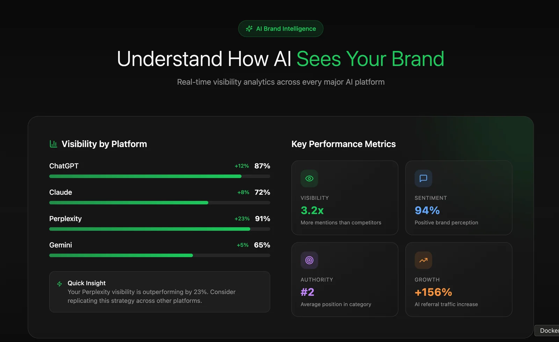Click the blue speech bubble Sentiment icon
This screenshot has width=559, height=342.
pos(423,179)

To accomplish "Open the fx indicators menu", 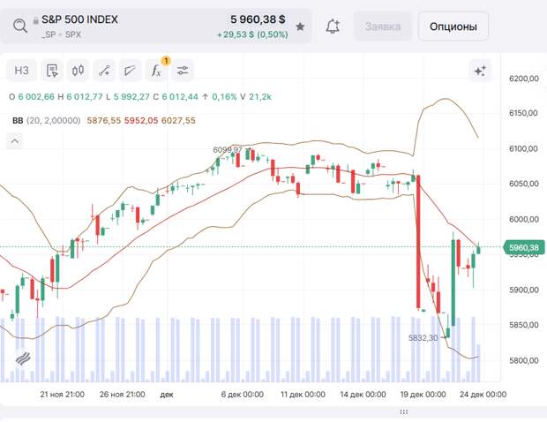I will coord(157,71).
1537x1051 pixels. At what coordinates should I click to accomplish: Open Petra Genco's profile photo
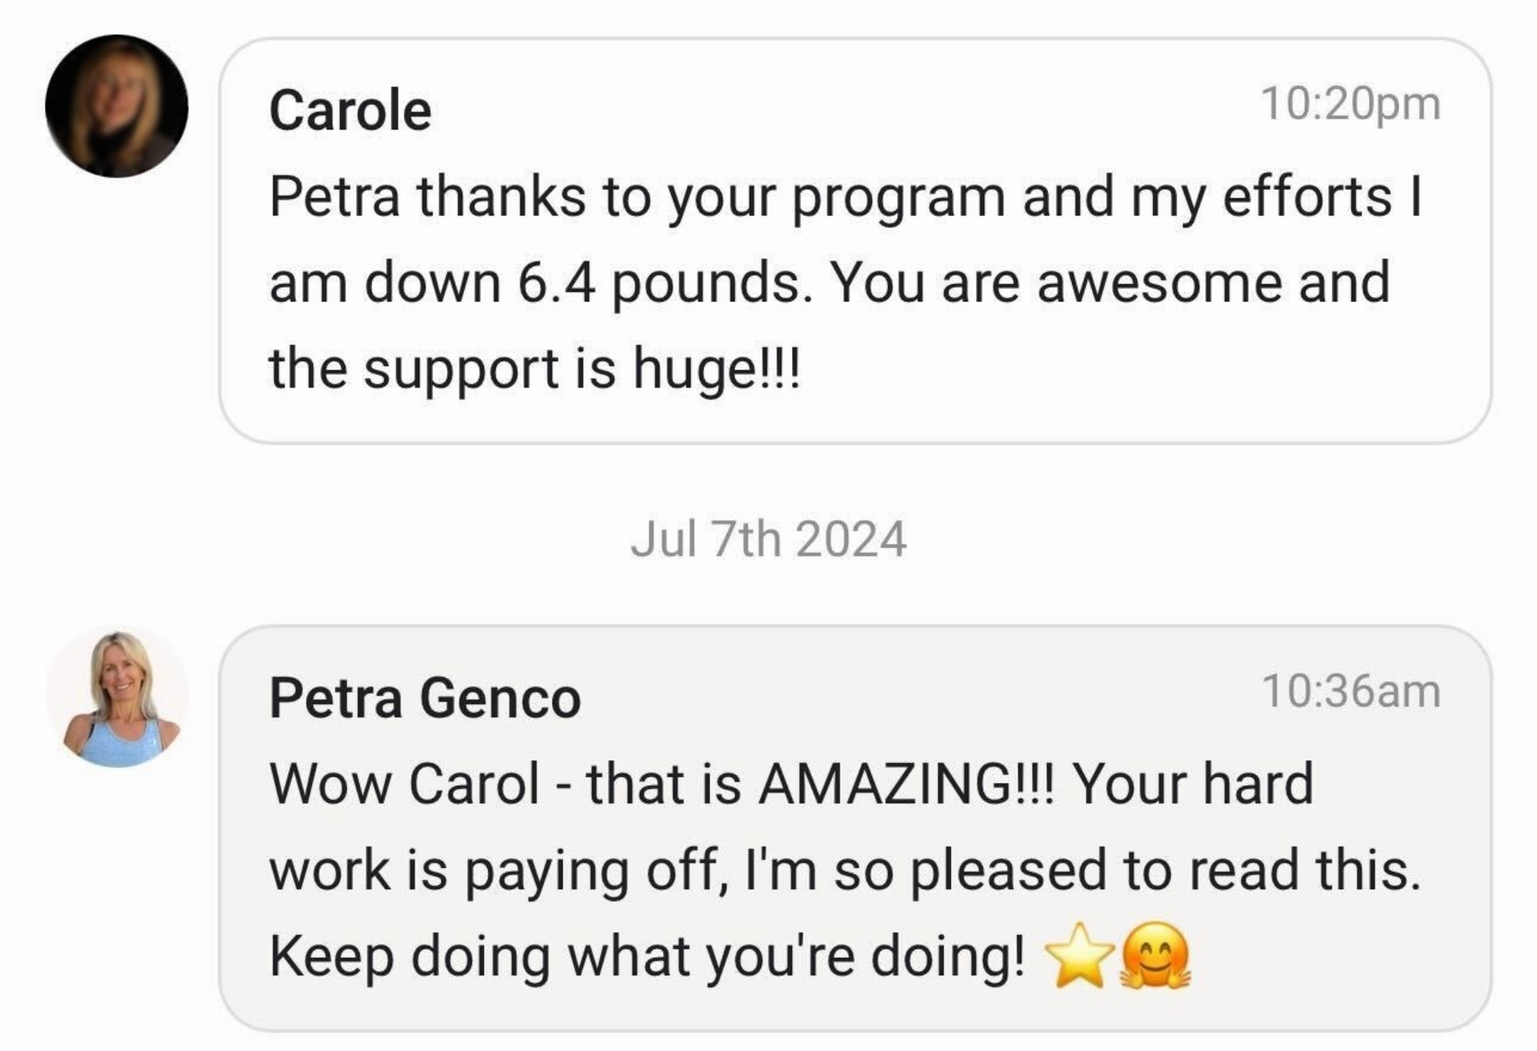117,697
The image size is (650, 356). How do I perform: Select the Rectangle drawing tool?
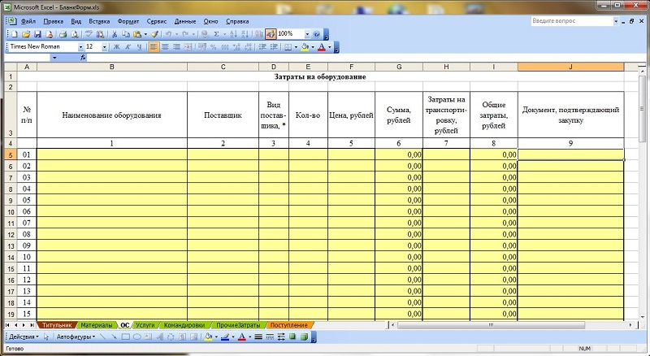(x=126, y=336)
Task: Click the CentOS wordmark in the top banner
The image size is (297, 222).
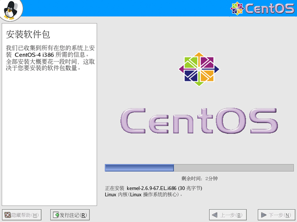Action: (269, 8)
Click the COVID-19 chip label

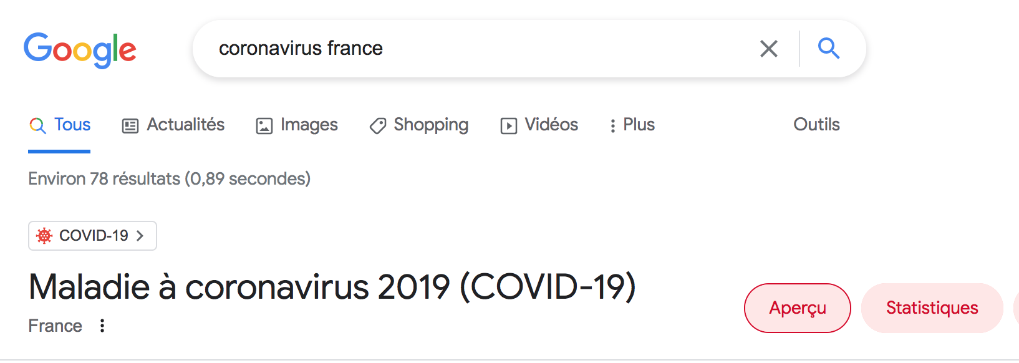tap(94, 236)
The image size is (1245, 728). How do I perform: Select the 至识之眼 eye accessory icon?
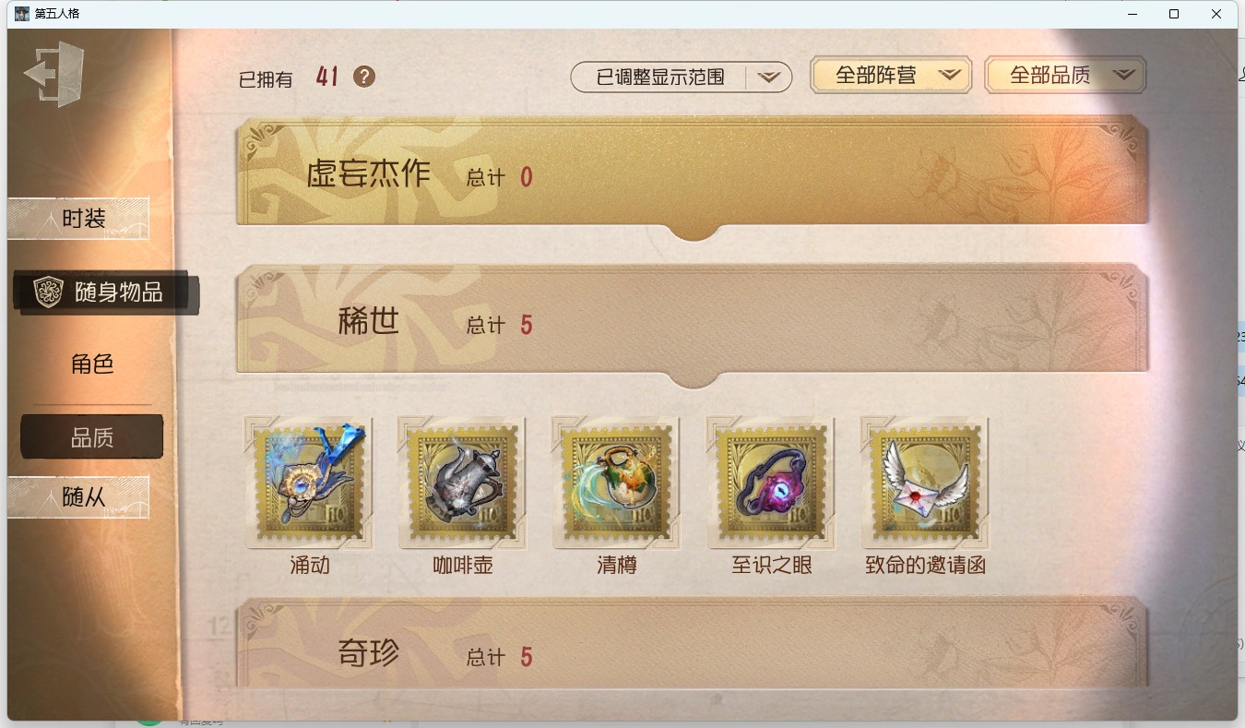click(x=771, y=483)
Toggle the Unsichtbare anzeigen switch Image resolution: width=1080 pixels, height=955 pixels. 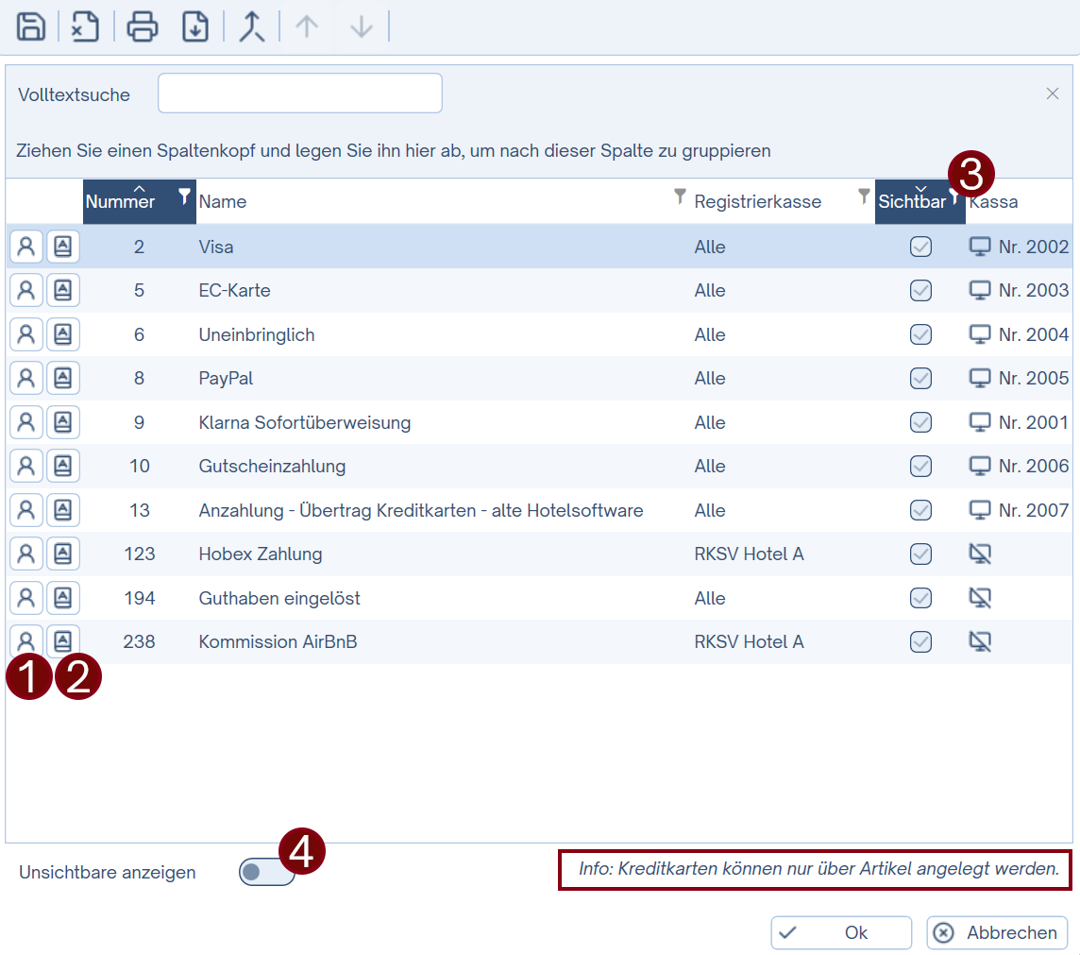[266, 872]
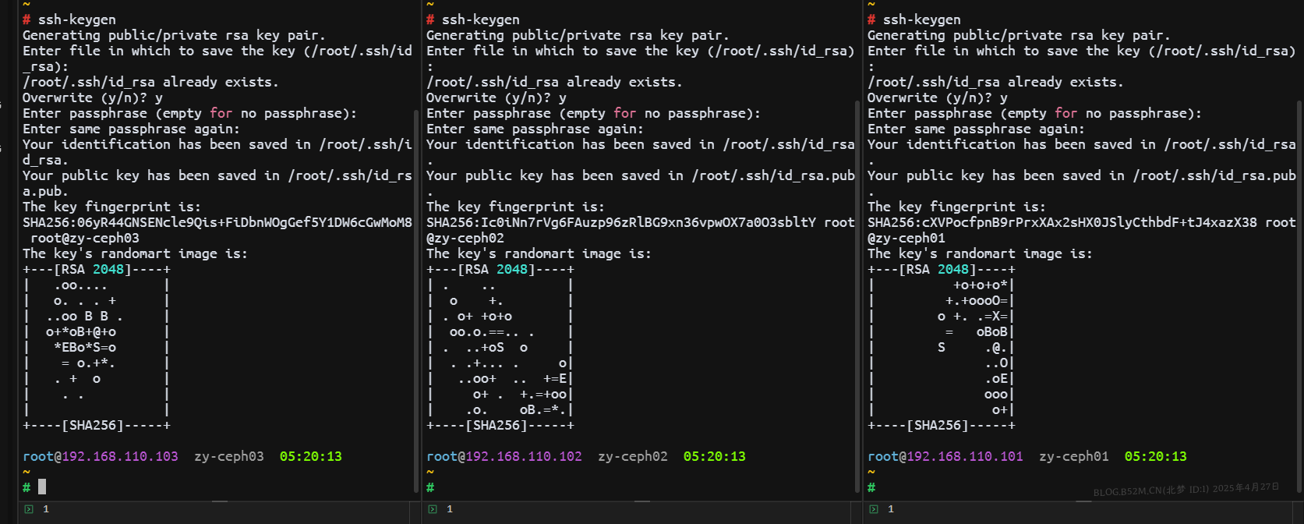
Task: Click the terminal icon in the left pane tab
Action: [x=29, y=509]
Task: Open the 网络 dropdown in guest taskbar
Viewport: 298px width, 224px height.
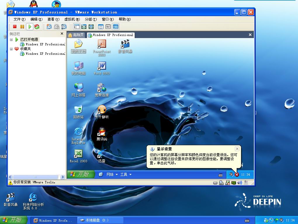Action: [112, 175]
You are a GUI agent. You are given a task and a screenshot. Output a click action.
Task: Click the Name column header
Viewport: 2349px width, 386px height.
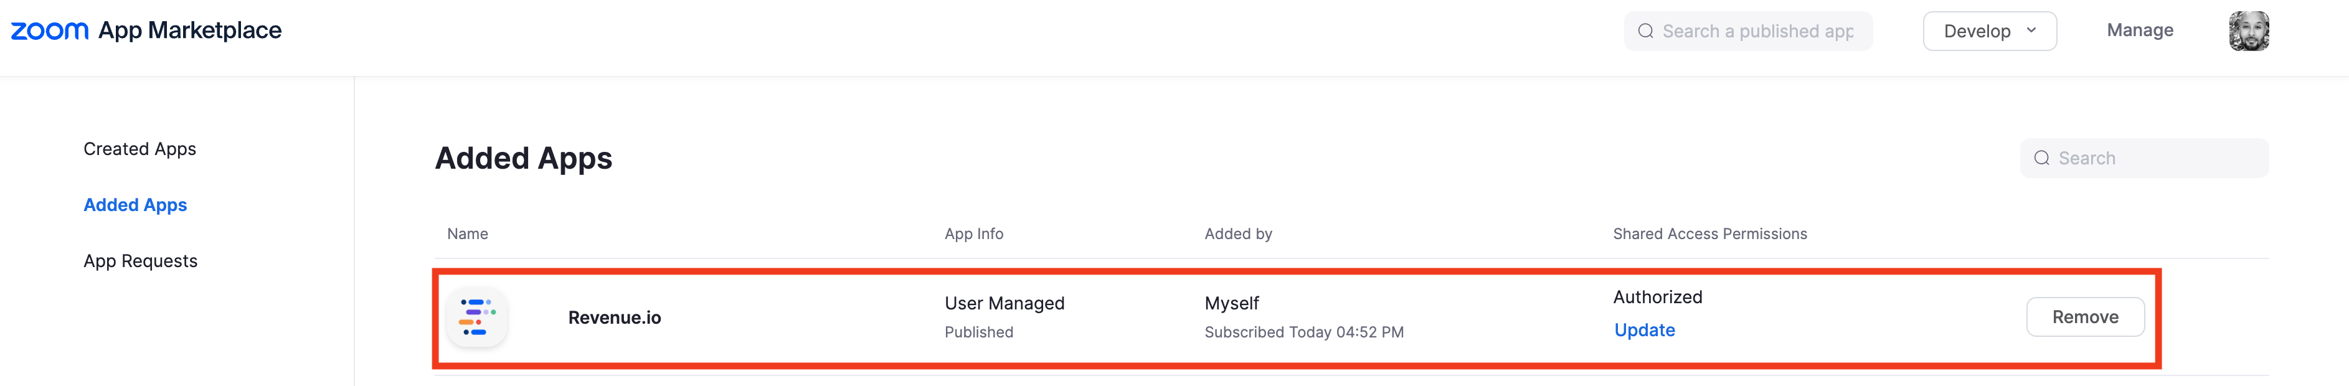(467, 235)
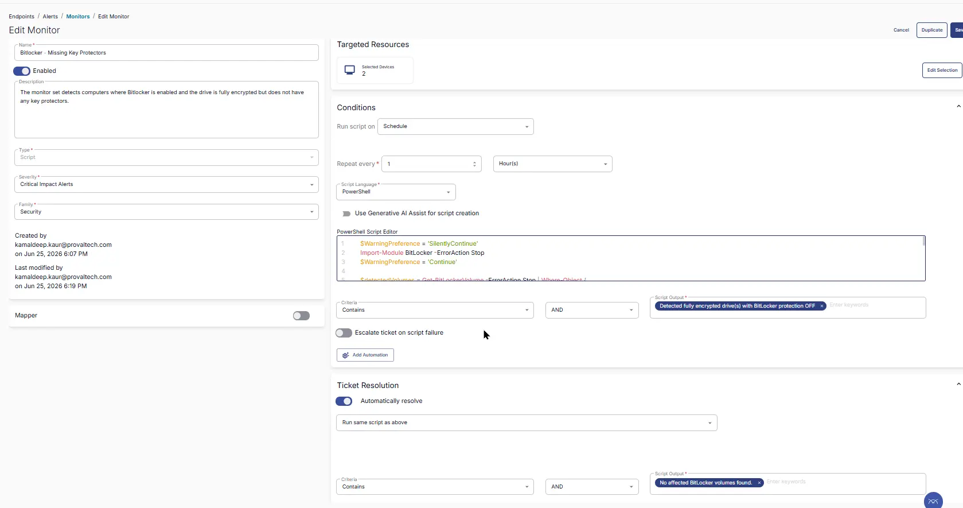This screenshot has width=963, height=508.
Task: Turn on the Mapper toggle
Action: click(301, 316)
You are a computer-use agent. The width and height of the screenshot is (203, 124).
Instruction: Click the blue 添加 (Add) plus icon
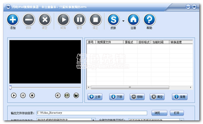coord(13,20)
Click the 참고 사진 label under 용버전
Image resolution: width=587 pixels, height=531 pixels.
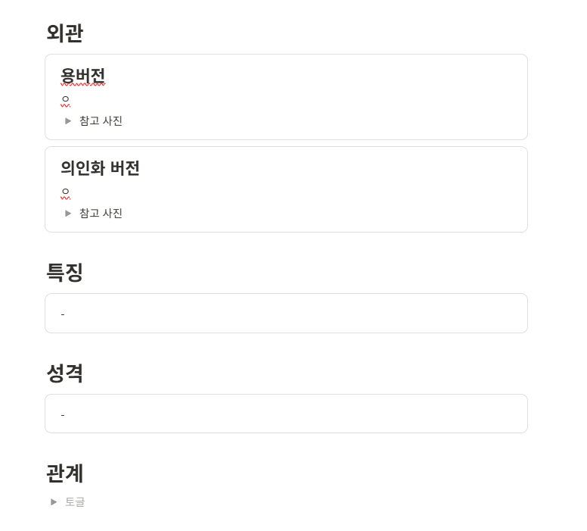pos(101,120)
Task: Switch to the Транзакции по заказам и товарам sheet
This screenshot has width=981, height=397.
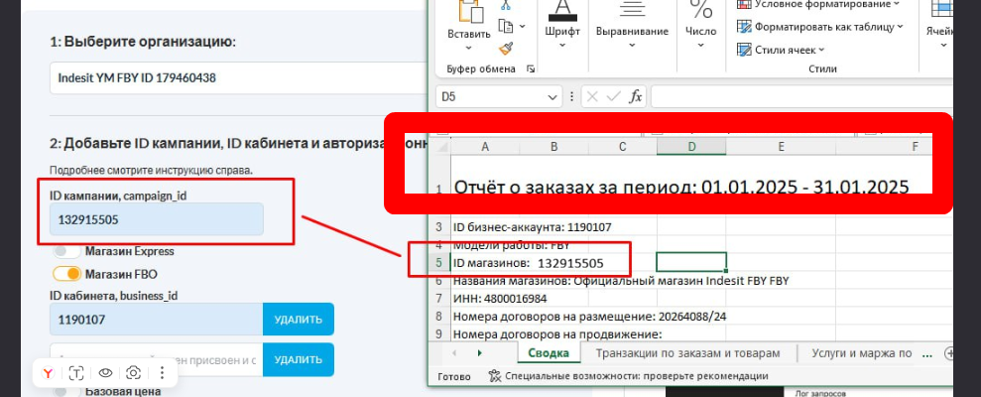Action: 686,352
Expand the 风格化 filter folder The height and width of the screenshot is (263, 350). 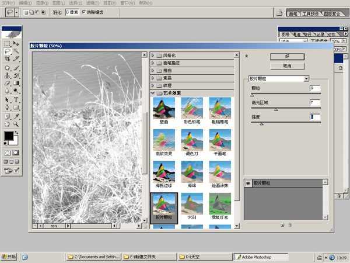pyautogui.click(x=153, y=55)
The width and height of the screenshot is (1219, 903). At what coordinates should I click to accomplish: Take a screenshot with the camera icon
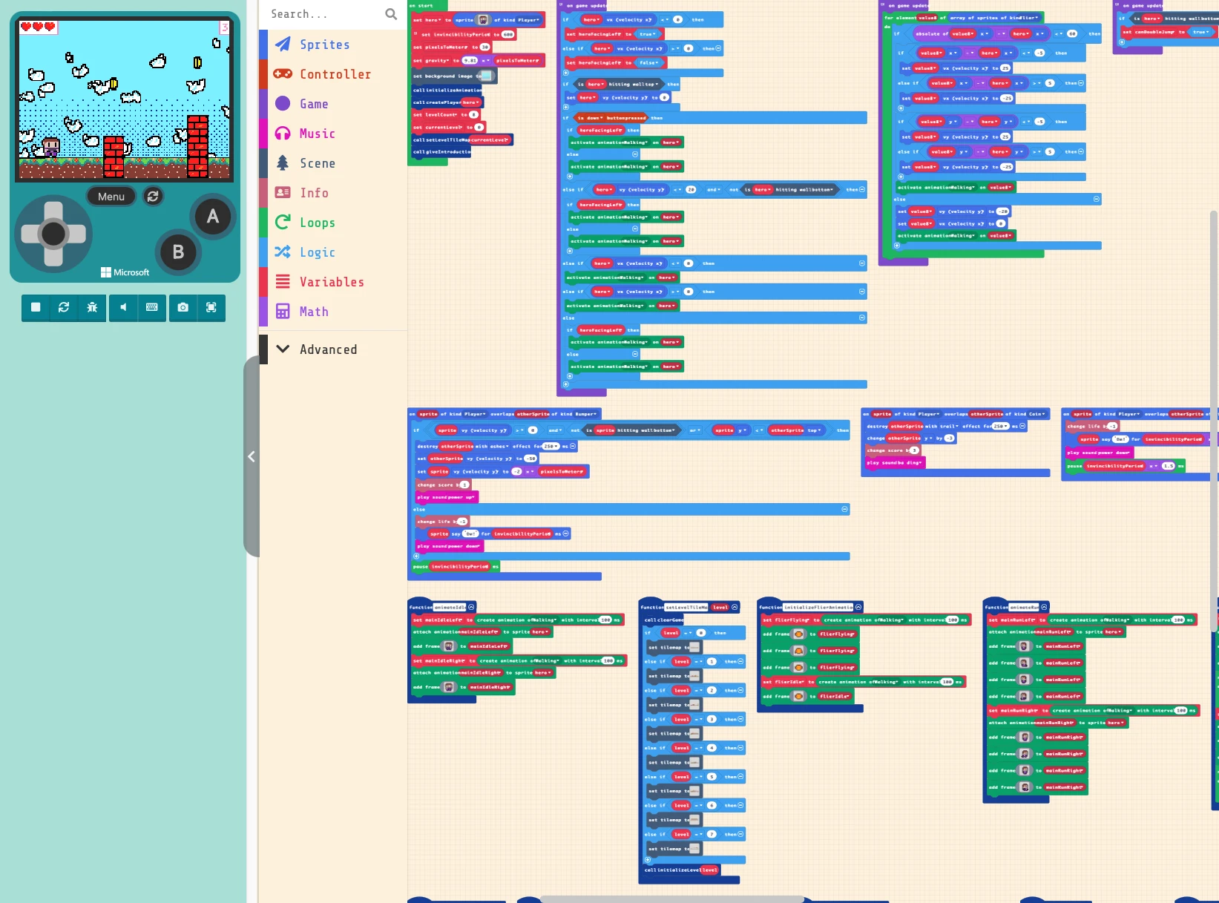183,307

################

> HOW TO COMPLETE THIS TASK:
Search the listing above for "agent" and copy every line that holds it.

> RESULT OF THIS EXERCISE:
You are a GUI agent. You are given a task and a screenshot. Output a click action.
You are a computer-use agent. The width and height of the screenshot is (203, 124).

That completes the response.